Carmen Turner is not a woman given to either pessimism or casual revelations. Yesterday, at a press conference one day after The Washington Post reported that she will leave her job as chief of the Metro transportation system to take on the No. 2 job at the Smithsonian Institution, Turner offered few specifics but at least one hint of the emotions behind her decision.
"The Smithsonian, for all of us who live in Washington, is a very important part of our total experience," she said. "I can remember coming to the Smithsonian as a child with my parents, coming with my two sons after church and much later with my two little granddaughters. I feel very warmly about the Smithsonian.
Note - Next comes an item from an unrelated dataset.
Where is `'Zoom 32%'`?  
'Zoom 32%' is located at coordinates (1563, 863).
"You know, people say there are three things that bind us together. One of them is the Redskins, of course. One is the Smithsonian. And of course you know what the third is -- Metro."
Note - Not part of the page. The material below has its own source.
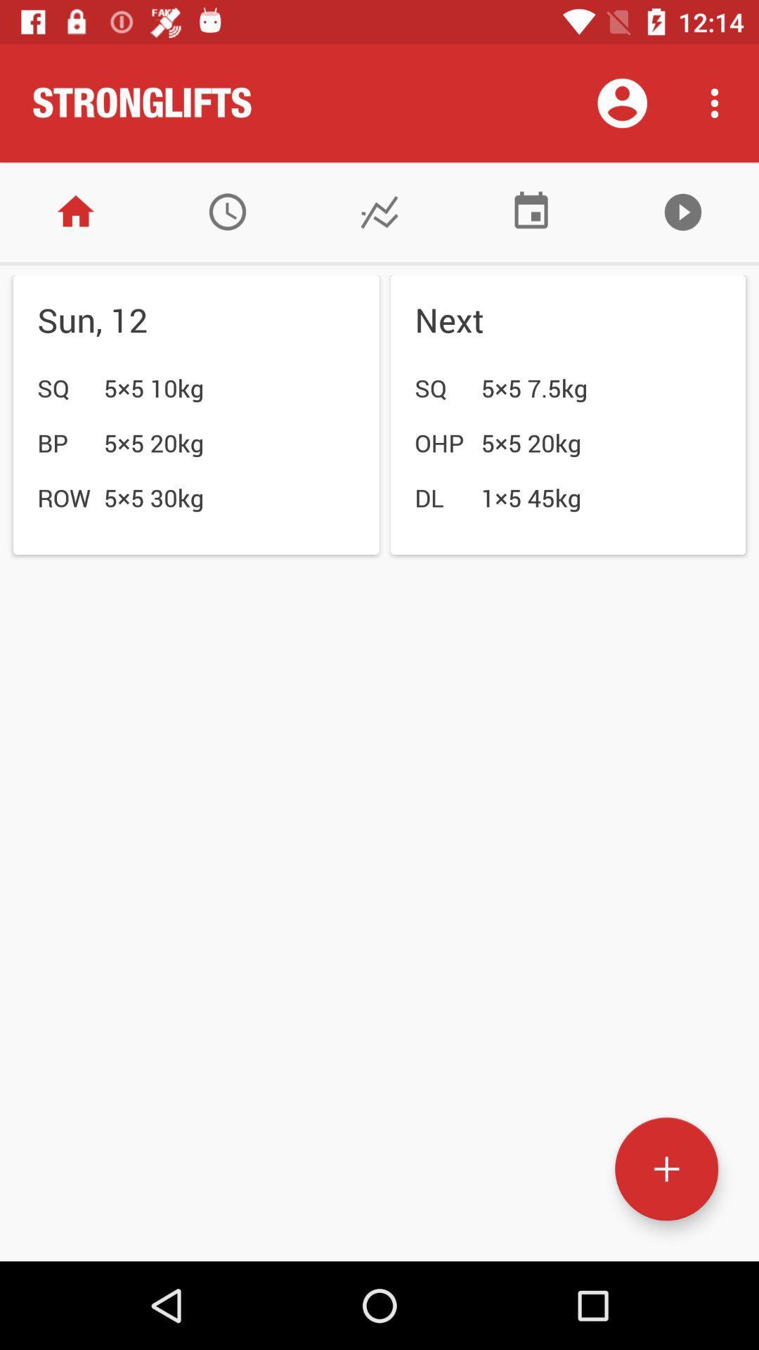  Describe the element at coordinates (666, 1168) in the screenshot. I see `action button` at that location.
She declined to discuss her plans for her new job or to talk in any more detail of her decision to take it. Instead, she limited herself to praising the man who hired her and speaking in general terms of the new opportunities she faces.
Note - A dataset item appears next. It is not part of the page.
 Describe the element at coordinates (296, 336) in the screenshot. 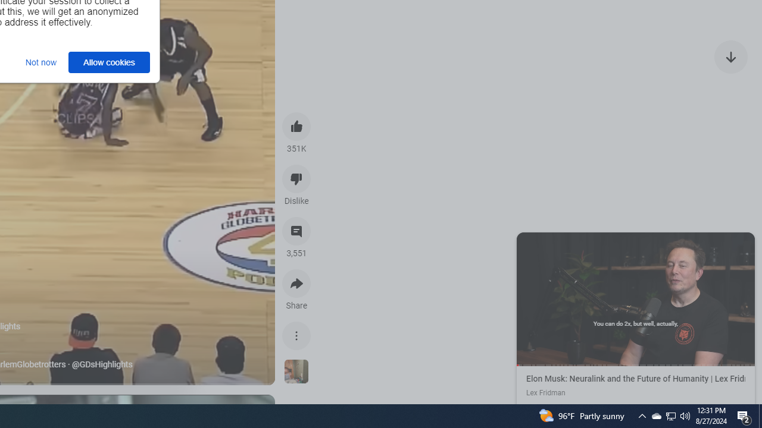

I see `'More actions'` at that location.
Referring to Smithsonian Secretary Robert McC. Adams (who has been criticized recently for a management style some of his employees describe as aloof and unpredictable), she said the job offer was appealing because of the opportunity to work with "someone of Dr. Adams's stature, someone with a vision for the Smithsonian and a vision expressed with such passion."
She went on to praise her employees at Metro: "Metro's been my baby," she said, but "Metro's a healthy organization. It has a good, solid work force."
And about just what she expects to do in her new position, which begins in December and will introduce her to an institution that faces severe morale as well as financial challenges, she said only this: "I guess I would ask you to come and ask me in about six months."
Turner leaves the Washington Metropolitan Area Transit Authority after seven years as general manager. She will succeed Dean Anderson, who was fired by Adams in July.
Describing the decision to leave Metro as a "heart-wrenching" one, Turner said she had not been looking for a career change when the Smithsonian approached her. But when asked what about the chief operating officer job had attracted her to the Smithsonian, Turner avoided specifics. "It's hard to talk about what drew me to the job," she said, "because at this point I think it was more instinct, an opportunity to contribute to the management at the Smithsonian and an opportunity to experience personal growth."
One knowledgeable source said yesterday that as a native Washingtonian Turner had always thought highly of the Smithsonian and S. Dillon Ripley, Adams's predecessor, who ran and transformed the institution for 20 years, and that she was intrigued by the chance to help the institution resolve some of its current problems. But Turner, according to the source, did not want to discuss this motivation yesterday for fear of seeming to criticize Adams.
In her new job, Turner will oversee the workings of what Adams called "the world's largest museum and research complex." A graduate of Howard University who received a master's degree in public administration from American University, Turner has no professional background in museums, but said on Tuesday that she sits on the boards of Howard and George Washington universities, "so I've had some experience with institutions of higher learning."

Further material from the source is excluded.